From the crow's nest to the church roof this old tower is pencilled and carved with the names of Nantucketers, written in for the last hundred years and many an otherwise forgotten man and event is thus recorded for the use of future historians. Yet it is safe to say that no man of all the island dwellers ever did or ever will tread the stairs or look from the octagonal windows with a more intense individuality than that of Billy Clark, Nantucket's town crier, now lamentably dead since 1907. Each afternoon he climbed to the crow's nest with horn under his arm to watch for the daily incoming steamer.

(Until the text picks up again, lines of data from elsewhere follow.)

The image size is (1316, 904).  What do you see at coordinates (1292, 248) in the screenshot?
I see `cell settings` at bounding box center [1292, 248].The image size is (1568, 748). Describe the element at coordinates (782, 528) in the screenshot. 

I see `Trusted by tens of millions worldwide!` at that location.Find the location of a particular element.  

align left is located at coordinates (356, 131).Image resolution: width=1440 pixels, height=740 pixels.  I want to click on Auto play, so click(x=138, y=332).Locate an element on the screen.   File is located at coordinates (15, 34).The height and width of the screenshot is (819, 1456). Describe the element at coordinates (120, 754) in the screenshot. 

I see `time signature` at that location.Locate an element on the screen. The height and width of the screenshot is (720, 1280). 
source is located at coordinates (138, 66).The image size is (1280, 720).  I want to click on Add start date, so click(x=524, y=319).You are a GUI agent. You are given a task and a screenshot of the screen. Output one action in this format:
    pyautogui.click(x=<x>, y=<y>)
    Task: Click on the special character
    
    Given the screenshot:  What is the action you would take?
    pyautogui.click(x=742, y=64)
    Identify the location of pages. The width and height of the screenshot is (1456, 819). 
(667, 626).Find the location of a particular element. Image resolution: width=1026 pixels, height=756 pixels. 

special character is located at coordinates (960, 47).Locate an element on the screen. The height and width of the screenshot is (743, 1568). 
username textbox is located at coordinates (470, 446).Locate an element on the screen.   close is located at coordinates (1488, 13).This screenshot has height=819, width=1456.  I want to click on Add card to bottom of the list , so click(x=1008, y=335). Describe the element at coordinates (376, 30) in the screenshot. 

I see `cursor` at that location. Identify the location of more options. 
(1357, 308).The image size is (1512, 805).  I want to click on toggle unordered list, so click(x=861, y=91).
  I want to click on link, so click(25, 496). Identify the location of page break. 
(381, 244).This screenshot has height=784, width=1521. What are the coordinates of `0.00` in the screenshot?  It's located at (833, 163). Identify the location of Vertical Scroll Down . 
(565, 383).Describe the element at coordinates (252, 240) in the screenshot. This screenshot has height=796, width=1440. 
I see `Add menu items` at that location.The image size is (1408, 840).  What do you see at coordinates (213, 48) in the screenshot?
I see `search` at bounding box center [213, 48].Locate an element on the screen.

He could sight it about an hour before it would dock and as soon as he did the horn blew grandly and his voice rang out over the town in a rhyme, doubtless of his own composing.

Hark, hark, hear Billy Clark,
He's tooting from the tower,
He sees the boat, she is afloat,
She'll be here, in an hour.

And so she would, and before she touched the dock Billy deftly caught a bundle of Boston papers and racing uptown sold them all before the passengers were off the boat, unless they moved quickly. But these were but a few of Billy's multitudinous activities. He cried auctions and sales, entertainments of all sorts and if for any reason a public affair must be suddenly postponed the quickest way to get the news about was to slip a half dollar to Billy who forthwith cried the matter with amazing celerity and vehemence from all the street corners, tooting his horn between whiles to get the attention of all. Weekly or oftener Billy used to cry meat auctions in the lower square, which have always been a Nantucket institution; at these one bids for his first choice of cuts and having bid highest is allowed such portions and such amounts of the "critter" as he pleases.